▸ **What you should do**: Put the lines of the entries below into a Markdown table with the columns Row and Line, starting at the line that contains "Where should I" and ending at the line that contains "coord(522,625)". Skip blank lines and leave the pictures out.

[start of Input for this task]

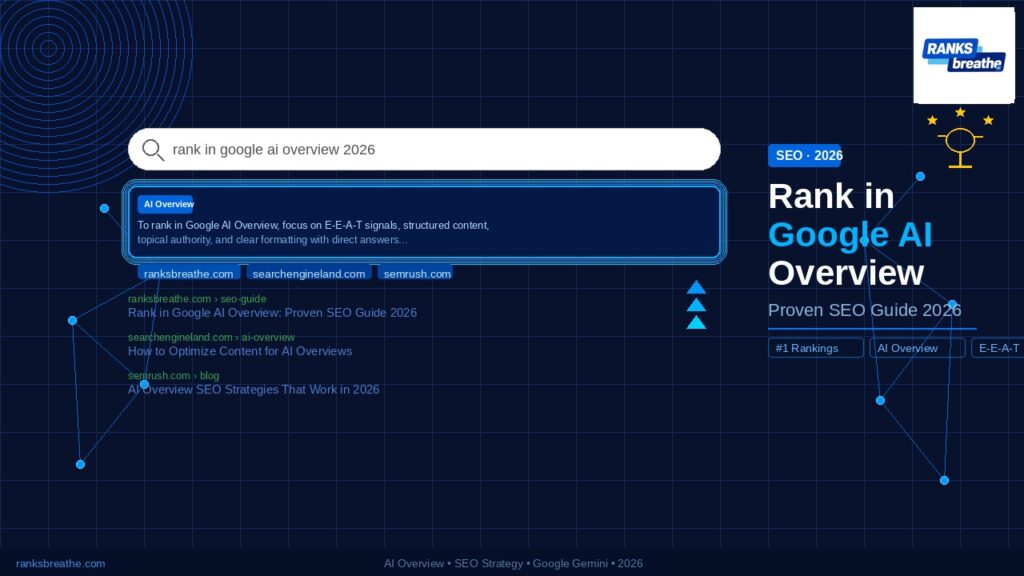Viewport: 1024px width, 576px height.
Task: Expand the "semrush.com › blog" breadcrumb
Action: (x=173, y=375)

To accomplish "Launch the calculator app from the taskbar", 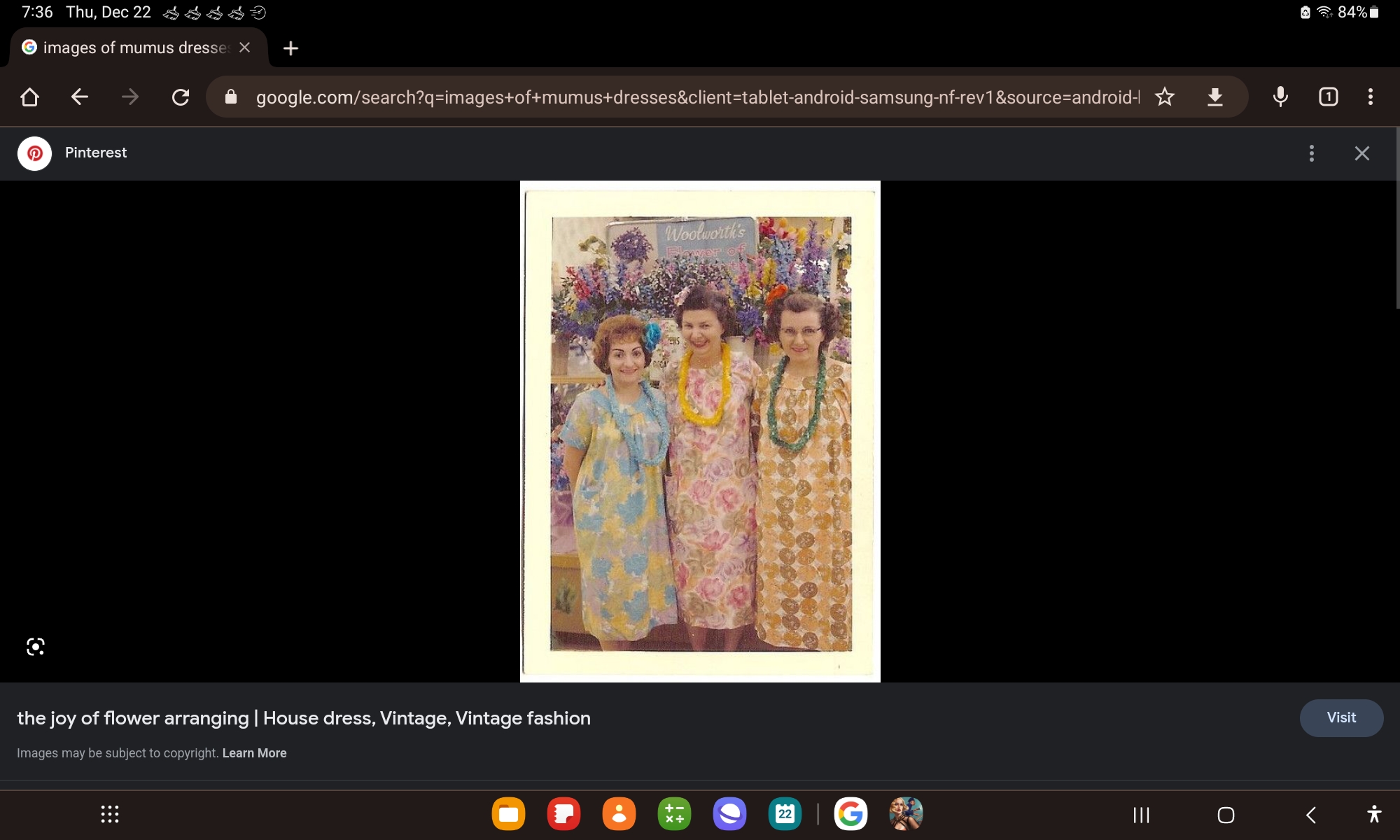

[end of Input for this task]
[start of Input for this task]

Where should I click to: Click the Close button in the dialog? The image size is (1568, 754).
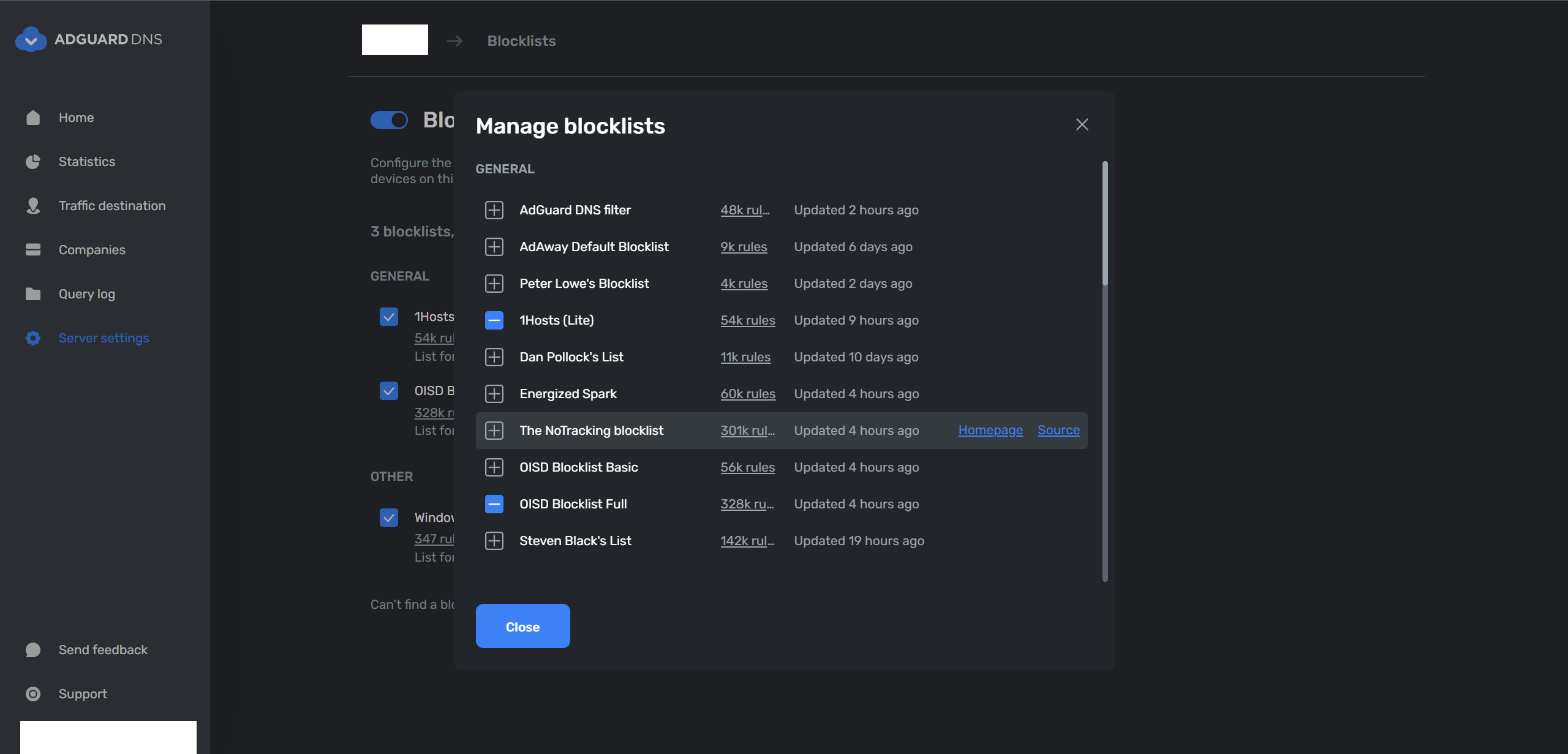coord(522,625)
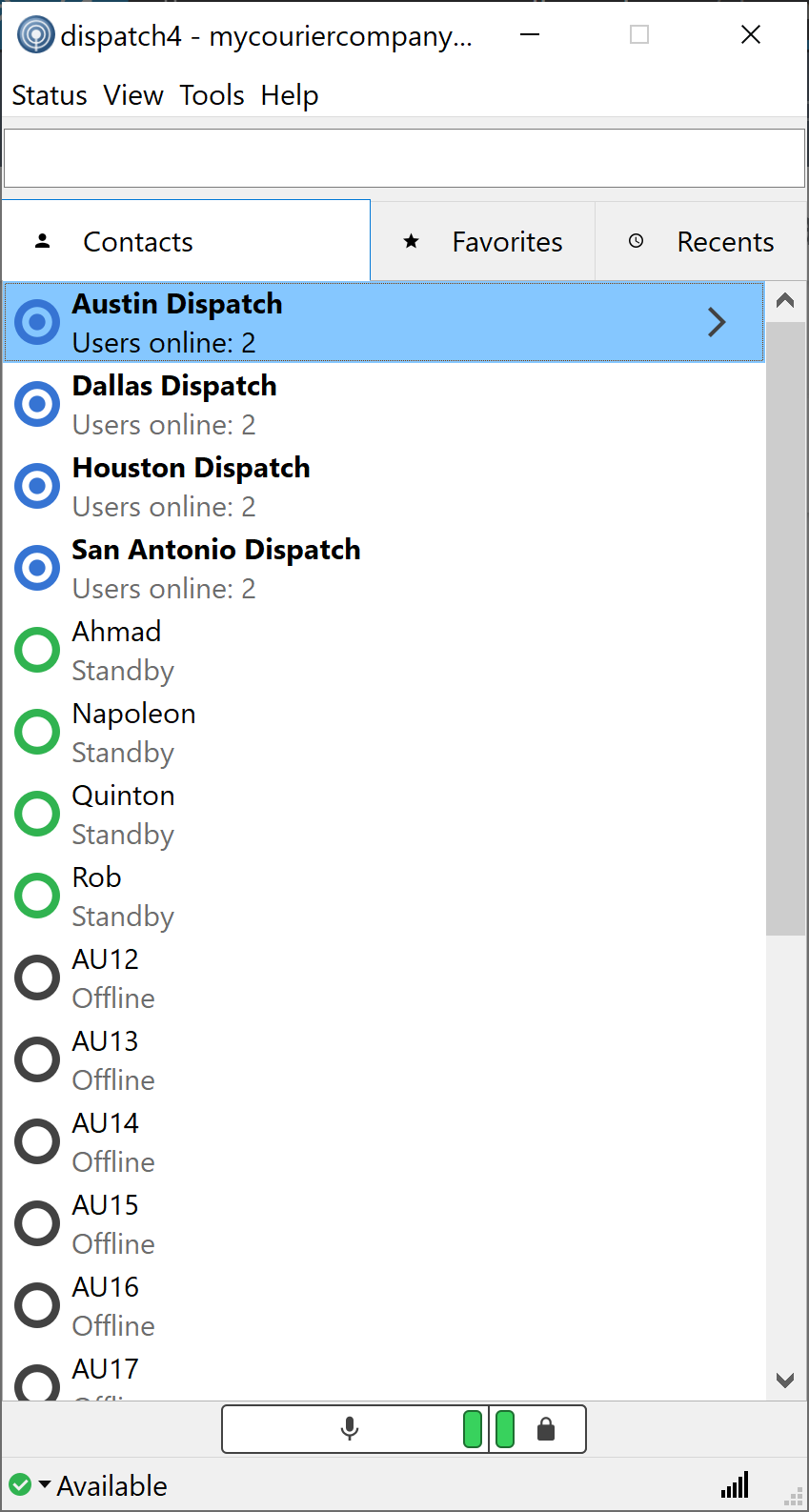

[end of Input for this task]
[start of Input for this task]

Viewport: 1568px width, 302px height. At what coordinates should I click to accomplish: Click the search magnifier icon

[end of Input for this task]

▸ **Exercise answer**:
| Row | Line |
|---|---|
| 1 | Where should I click to: Click the Close button in the dialog? The image size is (1568, 754). |
| 2 | coord(522,625) |